→ Given text:

^^^^

Lesson 16. FIXED AND VARIABLE COSTS, AVERAGE AND MARGINAL COSTS
Module 4. Concepts of costs
FIXED AND VARIABLE COSTS, AVERAGE AND MARGINAL COSTS
The Main objective of any firm is to earn profit. In order to survive and grow in this competitive market conditions, it is necessary that firm has clear idea about different cost concepts so as to frame suitable policies. In producing goods or offering services, resources are used. Value of resources denotes cost. The term cost has various concepts which are described below.
16.2 Real Cost
The term real cost is defined in various ways. According to one of the definition real cost of production of a commodity or offering a services includes work of labour, sacrifice in the form of opportunity cost and social effects of pollution, congestion and environmental distortions. For example real cost of manufacturing milk can is composed of wages of labours, material cost, depreciation of tools which are used for manufacturing can etc. Thus real cost is the summation of real productive resources which goes in the production of a good or offering a service.
Alfred Marshall (1920) defined real cost as "The exertions of all different kinds of labour that are directly or indirectly involved in making it, including waiting required for saving the capital used in making it. All these sacrifices and efforts together are called real cost.
16.3 Nominal or Money Cost
It is the cost of production measured in money terms or expense of production. The expenses are paid to obtain factor of production. They are of two types: explicit and implicit money cost.
a. Explicit Money cost : It refers to actual money paid to obtain physical resources or obtain the services of persons for production purposes. It includes cost of raw materials, wages and salaries, electricity/ power expenses, rent on building, interest payments of capital, insurance premiums, taxes and miscellaneous expenses such as promotional measures.
b. Implicit cost : Opportunity cost of the use of resources which an organization does not purchase but already possess them. e.g. wages the owner might have earned, interest which might have earned on his invested capital, rent of buildings and other assets owned by the owner, normal profit retained in the business.

^^^^

→ The input:
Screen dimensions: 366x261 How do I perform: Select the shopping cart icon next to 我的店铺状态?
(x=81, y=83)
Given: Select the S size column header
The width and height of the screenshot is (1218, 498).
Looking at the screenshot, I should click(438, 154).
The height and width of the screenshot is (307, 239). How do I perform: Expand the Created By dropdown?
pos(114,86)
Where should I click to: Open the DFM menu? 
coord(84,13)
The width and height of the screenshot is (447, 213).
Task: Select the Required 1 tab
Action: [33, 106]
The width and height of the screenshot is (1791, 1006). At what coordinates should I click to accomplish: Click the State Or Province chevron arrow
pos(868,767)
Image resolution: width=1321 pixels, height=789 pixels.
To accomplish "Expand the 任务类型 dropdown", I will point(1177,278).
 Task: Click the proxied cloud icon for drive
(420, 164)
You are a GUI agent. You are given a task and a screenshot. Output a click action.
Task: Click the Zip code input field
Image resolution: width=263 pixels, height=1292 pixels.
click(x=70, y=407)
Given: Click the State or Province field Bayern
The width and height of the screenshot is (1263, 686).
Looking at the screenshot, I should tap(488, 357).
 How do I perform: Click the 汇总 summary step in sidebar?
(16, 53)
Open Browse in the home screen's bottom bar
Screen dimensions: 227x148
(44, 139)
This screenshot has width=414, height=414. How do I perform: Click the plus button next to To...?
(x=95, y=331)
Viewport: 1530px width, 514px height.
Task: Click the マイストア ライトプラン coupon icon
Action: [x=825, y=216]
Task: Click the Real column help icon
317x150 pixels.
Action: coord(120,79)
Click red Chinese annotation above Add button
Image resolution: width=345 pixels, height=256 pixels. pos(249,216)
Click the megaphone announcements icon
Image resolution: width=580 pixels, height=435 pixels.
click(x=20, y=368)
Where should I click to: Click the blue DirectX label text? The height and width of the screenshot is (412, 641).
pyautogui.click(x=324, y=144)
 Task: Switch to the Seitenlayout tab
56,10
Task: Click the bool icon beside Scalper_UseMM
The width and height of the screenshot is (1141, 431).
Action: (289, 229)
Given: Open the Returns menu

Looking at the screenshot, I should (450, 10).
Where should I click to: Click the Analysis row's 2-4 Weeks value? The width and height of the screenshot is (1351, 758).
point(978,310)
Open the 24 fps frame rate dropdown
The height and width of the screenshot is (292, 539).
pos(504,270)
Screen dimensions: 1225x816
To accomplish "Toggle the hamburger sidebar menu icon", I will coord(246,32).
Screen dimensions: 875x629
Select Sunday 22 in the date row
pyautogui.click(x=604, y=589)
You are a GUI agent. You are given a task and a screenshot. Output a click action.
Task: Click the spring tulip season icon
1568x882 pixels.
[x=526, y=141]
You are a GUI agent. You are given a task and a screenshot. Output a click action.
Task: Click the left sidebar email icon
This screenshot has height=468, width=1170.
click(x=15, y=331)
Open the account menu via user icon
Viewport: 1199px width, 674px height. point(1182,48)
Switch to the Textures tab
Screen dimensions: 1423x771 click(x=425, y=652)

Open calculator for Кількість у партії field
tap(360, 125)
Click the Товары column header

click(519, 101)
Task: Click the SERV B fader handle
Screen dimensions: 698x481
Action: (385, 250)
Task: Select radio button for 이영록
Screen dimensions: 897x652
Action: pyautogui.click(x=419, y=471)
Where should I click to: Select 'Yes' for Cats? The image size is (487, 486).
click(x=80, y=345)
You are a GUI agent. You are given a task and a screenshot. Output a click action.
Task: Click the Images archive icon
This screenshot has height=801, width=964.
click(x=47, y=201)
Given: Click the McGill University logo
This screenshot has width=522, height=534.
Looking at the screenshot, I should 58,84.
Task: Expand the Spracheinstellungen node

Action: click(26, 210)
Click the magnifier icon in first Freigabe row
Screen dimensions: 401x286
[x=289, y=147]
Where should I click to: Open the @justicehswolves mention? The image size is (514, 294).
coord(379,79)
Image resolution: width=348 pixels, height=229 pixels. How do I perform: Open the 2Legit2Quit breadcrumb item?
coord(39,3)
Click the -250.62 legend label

^^^^

→ Requirements:
A. Retype the listing from its first line through the line containing "Looking at the screenshot, I should click(438, 154).", inclusive.
B. Can you continue the lesson on cost concepts from where it stops?
The lesson on costs and the listing are separate material.

→ The results:
A.
Screen dimensions: 366x261 How do I perform: Select the shopping cart icon next to 我的店铺状态?
(x=81, y=83)
Given: Select the S size column header
The width and height of the screenshot is (1218, 498).
Looking at the screenshot, I should click(438, 154).

B.
16.4 Opportunity Cost
Human wants are unlimited and resources to satisfy those wants are limited. A particular resource can be used to satisfy a particular want at a time or it can be put to use to produce any one particular commodity or offer service. Thus opportunity cost is measured in terms of foregone benefits from the next best alternative use of a given resource.
16.5 Fixed and Variable Costs
In short run time period some factors of production cannot be altered or changed. These are fixed factors e.g. machineries, factory building, managerial staff etc. The amount spent by the organization on fixed inputs in the short run is called fixed cost. Fixed costs remain constant irrespective of level of output. At zero level of output also fixed cost remains same.
Fig. 16.1 Fixed and variable cost
It is summation of all expenses incurred by the organization in producing given level of commodity or offering a service. Total cost includes all the money costs. In short run total cost is given by
Total Cost = Total fixed cost + Total variable cost
Average cost is the total cost divided by the number of units produced
Marginal cost is the cost of producing one more additional units of output. e.g. If total cost of producing 75 units of a particular commodity is 1050 Rs. the cost of producing 76th unit is 1064. Then marginal cost will be (1064-1050) = Rs. 14.
16.8 Total Fixed Cost
It is cost of fixed inputs in the short run. It remains same in short run at all levels of output. For example an entrepreneur starts a business. The rent for the hired shop is Rs. 2000. He took loan of Rs. 25000/- at 10% and purchased capital equipment worth Rs. 5000. Then his monthly total fixed cost will be as under
Rs.2000 (Rent) + Rs.5000 (equipment cost) + Rs. 250 (Monthly interest on bank loan) = Rs.7250
16.9 Total Variable Cost
It is the cost of Variable input used in short run production. It is obtained by aggregating product of quantities of inputs multiplied by their price. e.g. The entrepreneur cited in the above example employs a skilled labour at the rate of 100 Rs. per unit of output, buys the raw material worth Rs. 2500 and spends Rs. 500 as miscellaneous expenses to produce 5 units.
The total variable cost for producing 5 units of the product will be
Rs.2500 (Raw material) + Rs.5000 (Miscellaneous expenses) + Rs. 500 (Labour Charges) = Rs.3500
16.10 Average Fixed Cost
16.11 Average Variable Cost
16.12 Average Total Cost
It is the total cost dividend by total unit of output.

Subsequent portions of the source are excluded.